Poco y nada
Hay películas que se la juegan todo a partir de una premisa: Tenemos un problema Ernesto, centrada en un hombre que de un día para otro se despierta sin pene, es una de ellas. En cierto modo, puede comparársela con Virgen a los 40 años, por cómo abordan una cuestión netamente sexual, que puede servir como trampolín o como ancla. Pero si el film de Judd Apatow conseguía construir personajes con muchos matices, explorar los diversos imaginarios alrededor del sexo y utilizar el lenguaje masculino para exponer sus agujeros discursivos, el de Diego Recalde nunca consigue salir de los estereotipos.
Es evidente por parte de Recalde -no sólo desde el guión, basado en su propio libro, y la dirección, sino también desde el mismísimo protagónico- el intento de ponerse la película al hombro para tratar de pensar al protagonista (no casualmente un guionista) y sus inseguridades, expresadas literalmente en la ausencia del símbolo máximo de su masculinidad. Pero sus ensayos son infructuosos, porque la mirada no sale de lo superficial e inconexo: ahí tenemos, por caso, al personaje de Daniel Valenzuela, que sólo está para recitar guarradas y que Recalde ponga cara de incomodidad. Y ese es sólo un ejemplo, porque Tenemos un problema Ernesto está llena de personajes sin desarrollo y complejidad, que son presentados a través de una narración que parece una acumulación de sketches -ver si no el desfile de médicos y brujas a los que consulta el protagonista- y una puesta en escena en extremo televisiva, repleta de primeros planos, poco movimiento en el cuadro, una música que subraya todo lo que está sucediendo y sin la profundidad que demanda el cine.
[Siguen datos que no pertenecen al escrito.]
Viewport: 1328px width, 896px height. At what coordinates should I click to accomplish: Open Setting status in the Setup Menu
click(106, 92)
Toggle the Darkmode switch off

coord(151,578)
En una escena, donde Ernesto visita a un productor, la película pareciera amagar con ser otra cosa, al menos desde lo estético. La cámara sigue a los dos personajes, mientras recorren el edificio, en un plano secuencia bastante extenso y hasta audaz en su modalidad. Sin embargo, ese plano se corta abruptamente y luego el film continúa en la misma senda que antes, recurriendo a chistes sexuales anticuados -el protagonista comiendo bananas o pepinos porque se los recetó una médica- y sin redondear una visión coherente sobre el mundo. Tenemos un problema Ernesto termina siendo un film que ni siquiera es ofensivo y cuyo impacto es nulo.